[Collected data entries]
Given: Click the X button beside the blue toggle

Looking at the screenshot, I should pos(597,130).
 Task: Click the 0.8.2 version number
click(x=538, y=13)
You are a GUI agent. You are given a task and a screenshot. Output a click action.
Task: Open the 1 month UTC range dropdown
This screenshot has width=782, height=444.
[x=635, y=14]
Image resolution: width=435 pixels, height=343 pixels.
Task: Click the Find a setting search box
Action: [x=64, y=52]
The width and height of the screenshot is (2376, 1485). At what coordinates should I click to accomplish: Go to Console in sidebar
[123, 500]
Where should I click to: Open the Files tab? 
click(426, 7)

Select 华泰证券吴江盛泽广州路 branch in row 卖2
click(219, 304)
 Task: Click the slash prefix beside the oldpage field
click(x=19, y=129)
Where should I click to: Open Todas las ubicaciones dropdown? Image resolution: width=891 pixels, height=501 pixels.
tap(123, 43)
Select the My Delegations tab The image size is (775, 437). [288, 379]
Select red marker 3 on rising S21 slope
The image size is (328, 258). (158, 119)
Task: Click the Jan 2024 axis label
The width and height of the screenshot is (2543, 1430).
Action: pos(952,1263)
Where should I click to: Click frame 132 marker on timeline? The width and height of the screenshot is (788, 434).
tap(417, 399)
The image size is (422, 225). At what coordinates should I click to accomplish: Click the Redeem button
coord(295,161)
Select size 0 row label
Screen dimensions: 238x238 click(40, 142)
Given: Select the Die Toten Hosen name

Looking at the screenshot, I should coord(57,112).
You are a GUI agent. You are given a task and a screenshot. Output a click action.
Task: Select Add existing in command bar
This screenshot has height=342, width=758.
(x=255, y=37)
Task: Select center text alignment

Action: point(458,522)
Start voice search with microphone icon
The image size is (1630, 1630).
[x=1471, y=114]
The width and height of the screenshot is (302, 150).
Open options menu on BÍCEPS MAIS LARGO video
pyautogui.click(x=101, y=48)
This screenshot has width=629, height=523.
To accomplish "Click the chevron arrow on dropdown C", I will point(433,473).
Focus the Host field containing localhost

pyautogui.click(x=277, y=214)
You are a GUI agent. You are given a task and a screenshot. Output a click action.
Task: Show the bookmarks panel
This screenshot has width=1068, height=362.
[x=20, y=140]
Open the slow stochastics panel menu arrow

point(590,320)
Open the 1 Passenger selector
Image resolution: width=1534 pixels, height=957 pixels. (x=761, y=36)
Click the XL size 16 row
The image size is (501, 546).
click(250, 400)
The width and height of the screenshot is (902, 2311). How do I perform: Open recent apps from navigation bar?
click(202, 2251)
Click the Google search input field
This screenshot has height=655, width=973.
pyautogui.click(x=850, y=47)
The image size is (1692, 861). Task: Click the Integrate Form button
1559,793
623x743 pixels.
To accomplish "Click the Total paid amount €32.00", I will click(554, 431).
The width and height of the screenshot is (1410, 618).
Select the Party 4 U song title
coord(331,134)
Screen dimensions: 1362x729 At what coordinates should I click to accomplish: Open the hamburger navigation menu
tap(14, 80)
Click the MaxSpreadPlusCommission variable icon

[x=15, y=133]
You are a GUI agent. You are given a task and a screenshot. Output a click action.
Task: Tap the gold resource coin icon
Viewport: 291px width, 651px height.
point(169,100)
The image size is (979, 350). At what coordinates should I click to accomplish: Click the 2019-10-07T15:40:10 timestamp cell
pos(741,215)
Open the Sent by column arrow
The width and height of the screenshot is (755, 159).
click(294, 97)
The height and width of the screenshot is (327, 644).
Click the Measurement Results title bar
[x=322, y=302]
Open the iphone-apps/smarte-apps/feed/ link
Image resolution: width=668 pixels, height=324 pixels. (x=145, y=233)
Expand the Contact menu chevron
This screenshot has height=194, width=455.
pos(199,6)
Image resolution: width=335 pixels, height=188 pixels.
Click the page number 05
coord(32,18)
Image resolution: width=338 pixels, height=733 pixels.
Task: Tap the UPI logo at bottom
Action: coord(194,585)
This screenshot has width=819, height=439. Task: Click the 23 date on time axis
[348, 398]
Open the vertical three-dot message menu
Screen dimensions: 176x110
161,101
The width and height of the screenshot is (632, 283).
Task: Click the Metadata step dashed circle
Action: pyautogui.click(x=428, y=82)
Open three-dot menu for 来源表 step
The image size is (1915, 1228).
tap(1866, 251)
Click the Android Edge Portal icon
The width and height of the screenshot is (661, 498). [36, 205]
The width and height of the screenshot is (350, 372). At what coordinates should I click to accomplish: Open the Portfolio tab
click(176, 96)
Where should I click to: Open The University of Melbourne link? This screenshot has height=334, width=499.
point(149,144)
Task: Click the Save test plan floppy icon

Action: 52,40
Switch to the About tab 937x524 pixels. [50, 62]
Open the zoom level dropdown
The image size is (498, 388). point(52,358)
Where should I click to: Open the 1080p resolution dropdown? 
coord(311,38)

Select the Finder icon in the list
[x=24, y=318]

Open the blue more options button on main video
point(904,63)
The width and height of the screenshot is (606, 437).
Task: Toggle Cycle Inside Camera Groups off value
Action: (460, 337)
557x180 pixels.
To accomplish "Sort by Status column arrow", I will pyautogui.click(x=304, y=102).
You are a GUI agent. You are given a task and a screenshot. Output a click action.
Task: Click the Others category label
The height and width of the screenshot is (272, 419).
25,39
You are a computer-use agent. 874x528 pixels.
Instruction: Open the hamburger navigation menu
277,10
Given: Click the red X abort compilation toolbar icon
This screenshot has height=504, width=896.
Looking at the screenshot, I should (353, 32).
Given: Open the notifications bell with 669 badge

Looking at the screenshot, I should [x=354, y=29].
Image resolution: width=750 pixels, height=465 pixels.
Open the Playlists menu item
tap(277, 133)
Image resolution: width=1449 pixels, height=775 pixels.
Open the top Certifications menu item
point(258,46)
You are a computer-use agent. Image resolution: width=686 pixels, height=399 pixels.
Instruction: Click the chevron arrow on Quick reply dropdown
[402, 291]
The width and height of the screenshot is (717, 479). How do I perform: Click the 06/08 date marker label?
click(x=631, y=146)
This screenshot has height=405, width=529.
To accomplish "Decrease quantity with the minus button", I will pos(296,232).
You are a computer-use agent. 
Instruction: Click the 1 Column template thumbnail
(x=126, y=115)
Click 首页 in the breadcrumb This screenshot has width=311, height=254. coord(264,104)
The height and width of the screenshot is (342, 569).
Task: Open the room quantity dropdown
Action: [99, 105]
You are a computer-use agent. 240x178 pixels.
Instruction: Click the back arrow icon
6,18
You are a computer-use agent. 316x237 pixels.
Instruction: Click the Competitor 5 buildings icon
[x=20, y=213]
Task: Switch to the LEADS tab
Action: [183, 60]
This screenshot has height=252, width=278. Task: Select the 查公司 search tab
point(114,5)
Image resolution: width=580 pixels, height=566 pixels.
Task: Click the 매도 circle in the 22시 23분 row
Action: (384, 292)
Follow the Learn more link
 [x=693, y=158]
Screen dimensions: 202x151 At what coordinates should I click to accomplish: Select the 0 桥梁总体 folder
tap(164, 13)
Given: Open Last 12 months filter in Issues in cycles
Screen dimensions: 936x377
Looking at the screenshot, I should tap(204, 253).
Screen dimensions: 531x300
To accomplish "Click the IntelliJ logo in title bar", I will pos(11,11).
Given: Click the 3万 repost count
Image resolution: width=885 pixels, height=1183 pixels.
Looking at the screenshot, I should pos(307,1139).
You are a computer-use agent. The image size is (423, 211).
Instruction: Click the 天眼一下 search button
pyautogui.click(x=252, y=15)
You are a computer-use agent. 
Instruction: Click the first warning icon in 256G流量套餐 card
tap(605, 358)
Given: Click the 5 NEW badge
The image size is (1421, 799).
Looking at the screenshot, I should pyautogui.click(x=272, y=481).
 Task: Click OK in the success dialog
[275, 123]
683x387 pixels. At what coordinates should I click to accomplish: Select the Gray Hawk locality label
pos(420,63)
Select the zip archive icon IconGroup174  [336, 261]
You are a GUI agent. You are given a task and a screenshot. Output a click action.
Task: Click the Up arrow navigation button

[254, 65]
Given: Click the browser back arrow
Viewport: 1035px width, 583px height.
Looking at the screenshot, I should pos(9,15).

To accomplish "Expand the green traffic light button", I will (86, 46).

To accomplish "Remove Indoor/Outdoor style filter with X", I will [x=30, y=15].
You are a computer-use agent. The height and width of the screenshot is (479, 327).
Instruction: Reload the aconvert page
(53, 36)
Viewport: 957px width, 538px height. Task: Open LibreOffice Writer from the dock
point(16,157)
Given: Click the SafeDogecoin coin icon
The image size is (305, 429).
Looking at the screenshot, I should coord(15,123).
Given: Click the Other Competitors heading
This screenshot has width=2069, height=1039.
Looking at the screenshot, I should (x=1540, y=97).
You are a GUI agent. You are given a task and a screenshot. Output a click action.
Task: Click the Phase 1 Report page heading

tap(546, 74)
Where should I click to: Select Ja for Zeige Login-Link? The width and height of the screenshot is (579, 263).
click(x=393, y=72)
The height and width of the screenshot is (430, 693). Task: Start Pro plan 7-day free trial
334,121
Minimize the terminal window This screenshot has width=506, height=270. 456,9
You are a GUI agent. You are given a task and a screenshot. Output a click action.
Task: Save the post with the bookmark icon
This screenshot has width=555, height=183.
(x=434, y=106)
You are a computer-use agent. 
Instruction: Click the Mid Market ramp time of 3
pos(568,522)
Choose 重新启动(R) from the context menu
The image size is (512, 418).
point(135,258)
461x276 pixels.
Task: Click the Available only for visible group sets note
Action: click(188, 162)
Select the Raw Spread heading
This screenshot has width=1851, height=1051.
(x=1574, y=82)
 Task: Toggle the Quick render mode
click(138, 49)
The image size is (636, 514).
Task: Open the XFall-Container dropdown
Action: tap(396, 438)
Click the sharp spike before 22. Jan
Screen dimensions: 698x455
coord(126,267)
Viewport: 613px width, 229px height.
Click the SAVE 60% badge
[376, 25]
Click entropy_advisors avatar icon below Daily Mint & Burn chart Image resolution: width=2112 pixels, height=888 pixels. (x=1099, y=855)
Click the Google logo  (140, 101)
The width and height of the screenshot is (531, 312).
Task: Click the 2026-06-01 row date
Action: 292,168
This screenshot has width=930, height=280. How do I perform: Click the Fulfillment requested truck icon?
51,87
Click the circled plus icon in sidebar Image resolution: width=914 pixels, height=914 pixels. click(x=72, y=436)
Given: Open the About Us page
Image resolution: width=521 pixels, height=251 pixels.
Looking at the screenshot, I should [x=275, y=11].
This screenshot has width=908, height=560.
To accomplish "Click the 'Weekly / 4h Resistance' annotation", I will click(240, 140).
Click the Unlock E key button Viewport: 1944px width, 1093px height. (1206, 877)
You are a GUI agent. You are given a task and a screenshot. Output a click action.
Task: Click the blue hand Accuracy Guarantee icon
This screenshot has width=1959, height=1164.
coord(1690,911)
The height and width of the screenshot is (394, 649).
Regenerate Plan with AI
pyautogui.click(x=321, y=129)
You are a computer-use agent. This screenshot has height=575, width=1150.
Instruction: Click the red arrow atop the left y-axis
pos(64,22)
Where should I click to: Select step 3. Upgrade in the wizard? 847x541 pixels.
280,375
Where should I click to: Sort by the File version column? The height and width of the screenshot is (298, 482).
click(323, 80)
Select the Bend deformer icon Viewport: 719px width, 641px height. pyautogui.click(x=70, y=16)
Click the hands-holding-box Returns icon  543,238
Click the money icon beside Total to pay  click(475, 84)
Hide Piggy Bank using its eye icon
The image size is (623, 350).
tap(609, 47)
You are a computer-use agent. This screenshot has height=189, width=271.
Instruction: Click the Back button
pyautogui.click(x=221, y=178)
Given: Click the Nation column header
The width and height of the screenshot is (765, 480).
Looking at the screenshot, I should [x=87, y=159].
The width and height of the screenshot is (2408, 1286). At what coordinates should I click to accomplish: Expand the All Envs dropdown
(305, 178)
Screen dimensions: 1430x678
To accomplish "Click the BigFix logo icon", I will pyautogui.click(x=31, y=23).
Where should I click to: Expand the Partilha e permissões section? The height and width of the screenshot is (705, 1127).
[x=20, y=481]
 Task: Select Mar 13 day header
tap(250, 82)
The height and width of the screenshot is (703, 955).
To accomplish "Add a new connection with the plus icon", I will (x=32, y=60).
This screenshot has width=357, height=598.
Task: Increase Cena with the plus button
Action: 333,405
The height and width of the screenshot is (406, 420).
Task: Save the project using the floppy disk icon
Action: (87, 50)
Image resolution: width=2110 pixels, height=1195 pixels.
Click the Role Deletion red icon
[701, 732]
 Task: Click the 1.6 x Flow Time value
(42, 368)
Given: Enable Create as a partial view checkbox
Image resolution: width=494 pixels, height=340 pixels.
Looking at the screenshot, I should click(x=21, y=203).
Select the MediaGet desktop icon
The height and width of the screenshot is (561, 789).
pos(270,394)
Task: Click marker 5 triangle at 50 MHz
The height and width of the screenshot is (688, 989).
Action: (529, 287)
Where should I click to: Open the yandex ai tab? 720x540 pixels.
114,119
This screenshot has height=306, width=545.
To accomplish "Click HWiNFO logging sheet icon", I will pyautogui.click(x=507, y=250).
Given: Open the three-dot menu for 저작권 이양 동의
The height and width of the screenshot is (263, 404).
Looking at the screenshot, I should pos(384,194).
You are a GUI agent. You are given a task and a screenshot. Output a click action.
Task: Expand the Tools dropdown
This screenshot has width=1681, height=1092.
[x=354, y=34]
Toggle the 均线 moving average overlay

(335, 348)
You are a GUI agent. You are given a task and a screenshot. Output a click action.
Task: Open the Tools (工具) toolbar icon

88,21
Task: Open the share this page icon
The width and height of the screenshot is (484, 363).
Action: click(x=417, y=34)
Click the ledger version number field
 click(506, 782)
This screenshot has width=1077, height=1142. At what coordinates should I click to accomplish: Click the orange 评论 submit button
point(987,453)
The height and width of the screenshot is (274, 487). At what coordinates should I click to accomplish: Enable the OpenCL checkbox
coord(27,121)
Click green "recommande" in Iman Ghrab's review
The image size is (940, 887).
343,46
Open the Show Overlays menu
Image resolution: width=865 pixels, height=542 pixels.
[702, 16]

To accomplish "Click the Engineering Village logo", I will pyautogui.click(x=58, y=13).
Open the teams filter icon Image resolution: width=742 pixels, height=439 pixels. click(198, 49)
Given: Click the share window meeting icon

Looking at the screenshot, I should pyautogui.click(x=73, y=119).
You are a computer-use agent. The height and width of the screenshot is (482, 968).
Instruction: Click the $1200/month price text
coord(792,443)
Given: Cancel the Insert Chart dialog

Short problem = Change every "Instruction" to "Step" in the stretch from the line containing "You are a computer-use agent. The image" through the line containing "tap(546, 74)", and give back only those lines with nothing else altered.

Final answer =
You are a computer-use agent. The image size is (423, 211).
Step: Click the 天眼一下 search button
pyautogui.click(x=252, y=15)
You are a computer-use agent. 
Step: Click the first warning icon in 256G流量套餐 card
tap(605, 358)
Given: Click the 5 NEW badge
The image size is (1421, 799).
Looking at the screenshot, I should pyautogui.click(x=272, y=481).
 Task: Click OK in the success dialog
[275, 123]
683x387 pixels. At what coordinates should I click to accomplish: Select the Gray Hawk locality label
pos(420,63)
Select the zip archive icon IconGroup174  [336, 261]
You are a GUI agent. You are given a task and a screenshot. Output a click action.
Task: Click the Up arrow navigation button

[254, 65]
Given: Click the browser back arrow
Viewport: 1035px width, 583px height.
Looking at the screenshot, I should pos(9,15).

To accomplish "Expand the green traffic light button", I will (86, 46).

To accomplish "Remove Indoor/Outdoor style filter with X", I will [x=30, y=15].
You are a computer-use agent. The height and width of the screenshot is (479, 327).
Step: Reload the aconvert page
(53, 36)
Viewport: 957px width, 538px height. Task: Open LibreOffice Writer from the dock
point(16,157)
Given: Click the SafeDogecoin coin icon
The image size is (305, 429).
Looking at the screenshot, I should coord(15,123).
Given: Click the Other Competitors heading
This screenshot has width=2069, height=1039.
Looking at the screenshot, I should (x=1540, y=97).
You are a GUI agent. You are given a task and a screenshot. Output a click action.
Task: Click the Phase 1 Report page heading

tap(546, 74)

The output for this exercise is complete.